_Task item_
Copy each line of the records that includes "click".

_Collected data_
+ + +
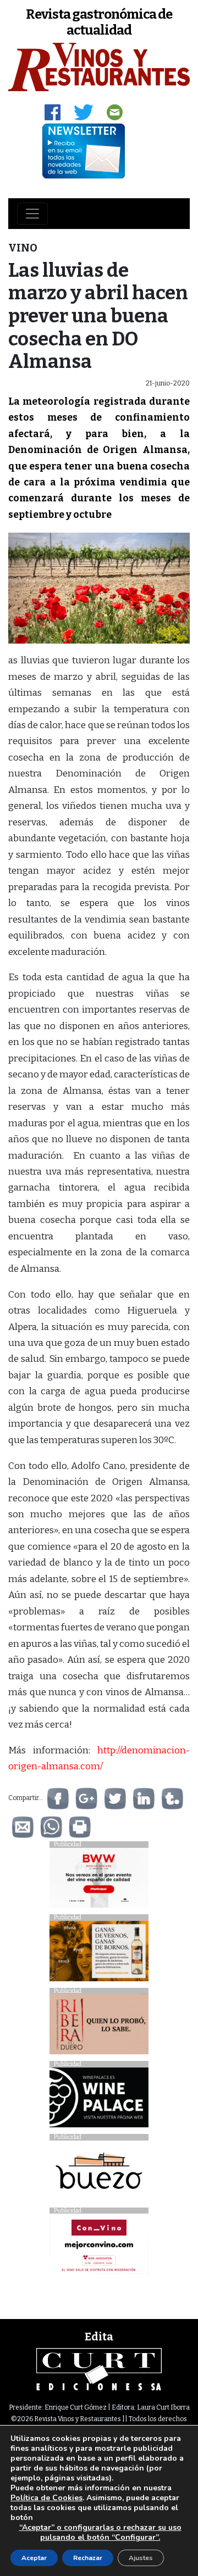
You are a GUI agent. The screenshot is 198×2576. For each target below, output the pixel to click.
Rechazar (87, 2557)
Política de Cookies (46, 2498)
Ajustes (141, 2557)
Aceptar (34, 2557)
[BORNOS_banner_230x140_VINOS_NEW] (99, 1954)
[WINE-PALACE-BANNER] (99, 2100)
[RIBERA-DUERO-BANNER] (99, 2027)
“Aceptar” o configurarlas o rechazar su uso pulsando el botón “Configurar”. (100, 2533)
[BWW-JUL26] (99, 1880)
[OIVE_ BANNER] (99, 2247)
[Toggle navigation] (32, 214)
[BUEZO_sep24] (99, 2173)
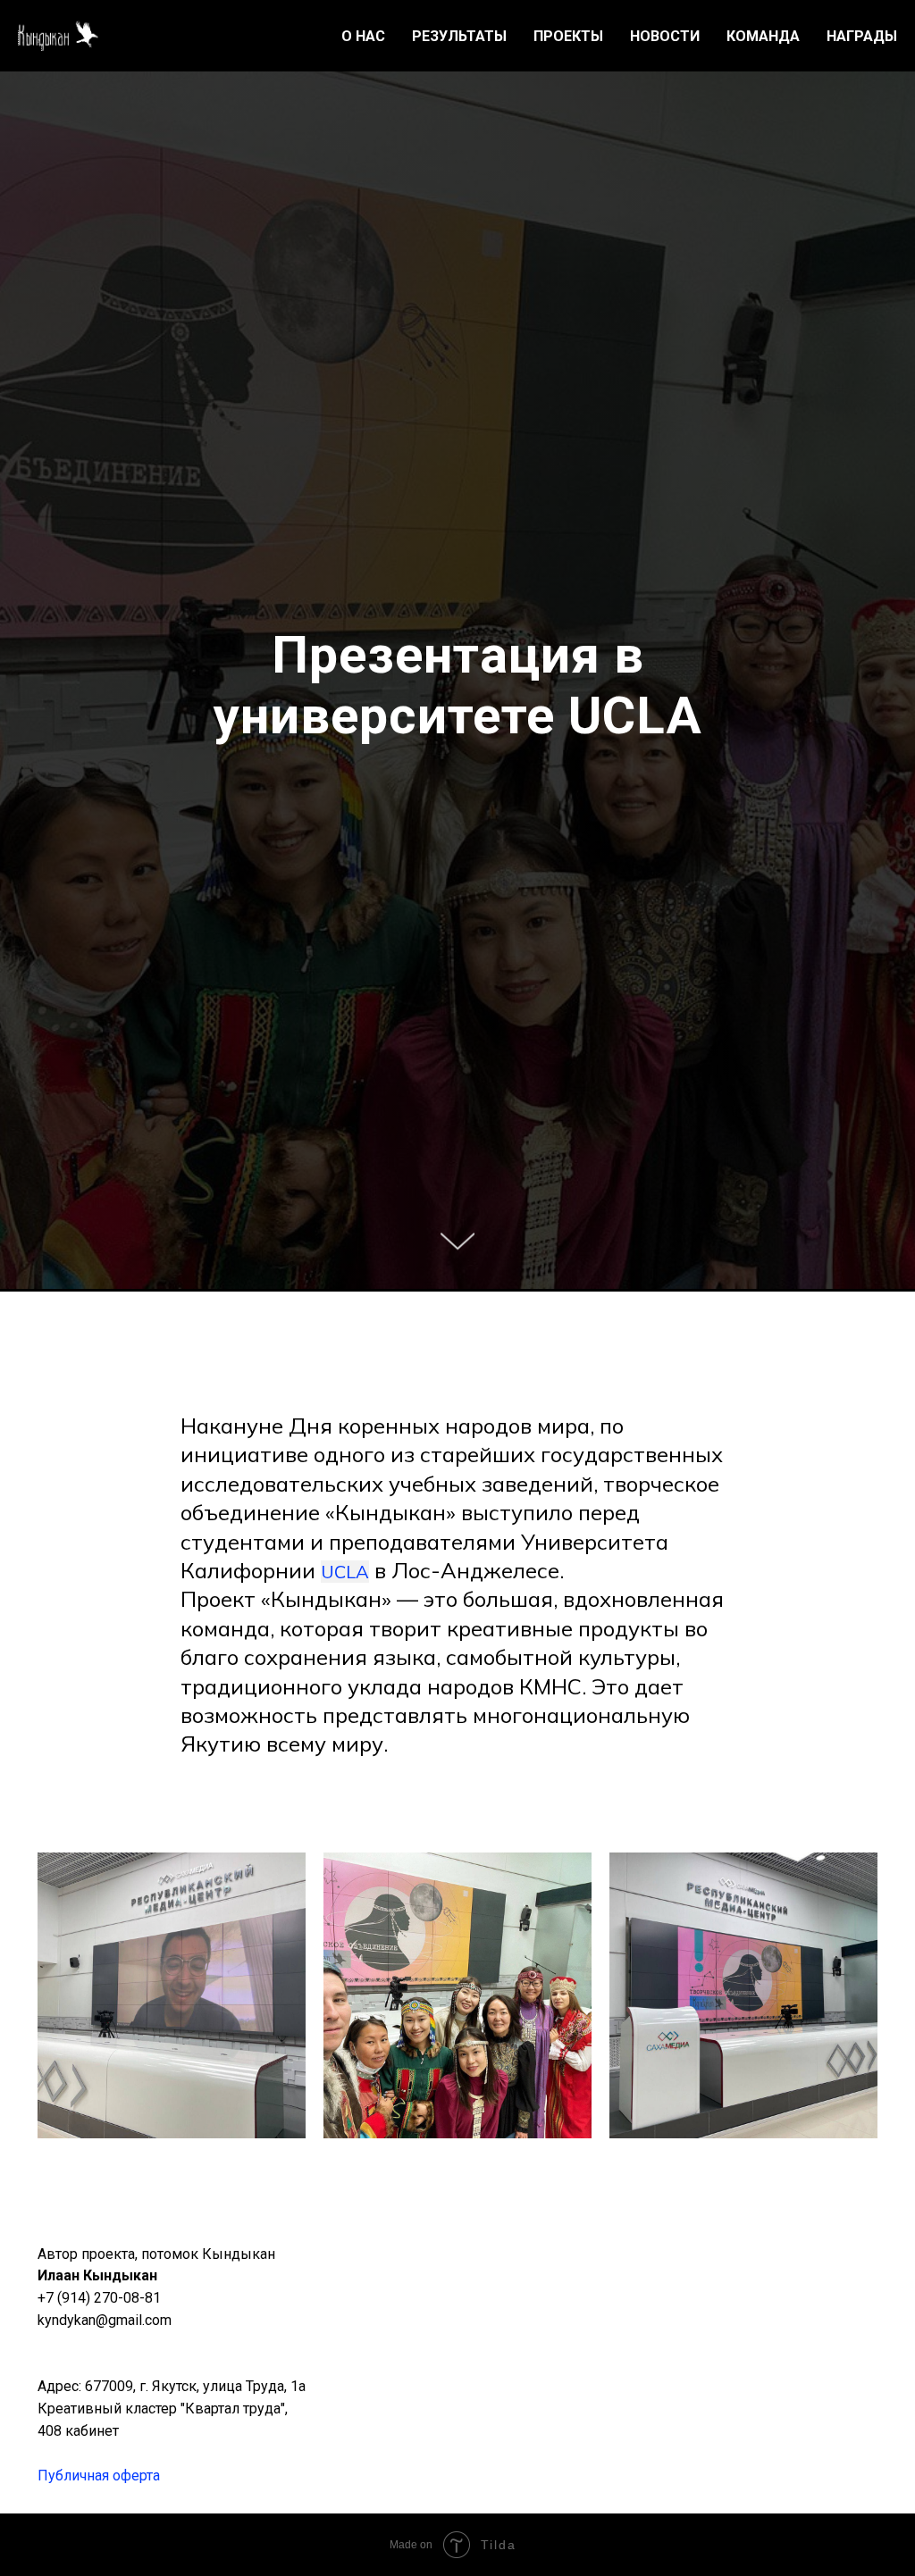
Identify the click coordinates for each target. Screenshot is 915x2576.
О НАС (363, 36)
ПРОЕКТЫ (568, 36)
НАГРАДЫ (862, 36)
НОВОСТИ (665, 36)
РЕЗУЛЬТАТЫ (459, 36)
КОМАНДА (763, 36)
+ + +
_Your response_
You are a GUI agent. The screenshot is 198×2576. For each target below, output the pixel to click.
Identify the click coordinates for each target. Screenshot is 915x2576.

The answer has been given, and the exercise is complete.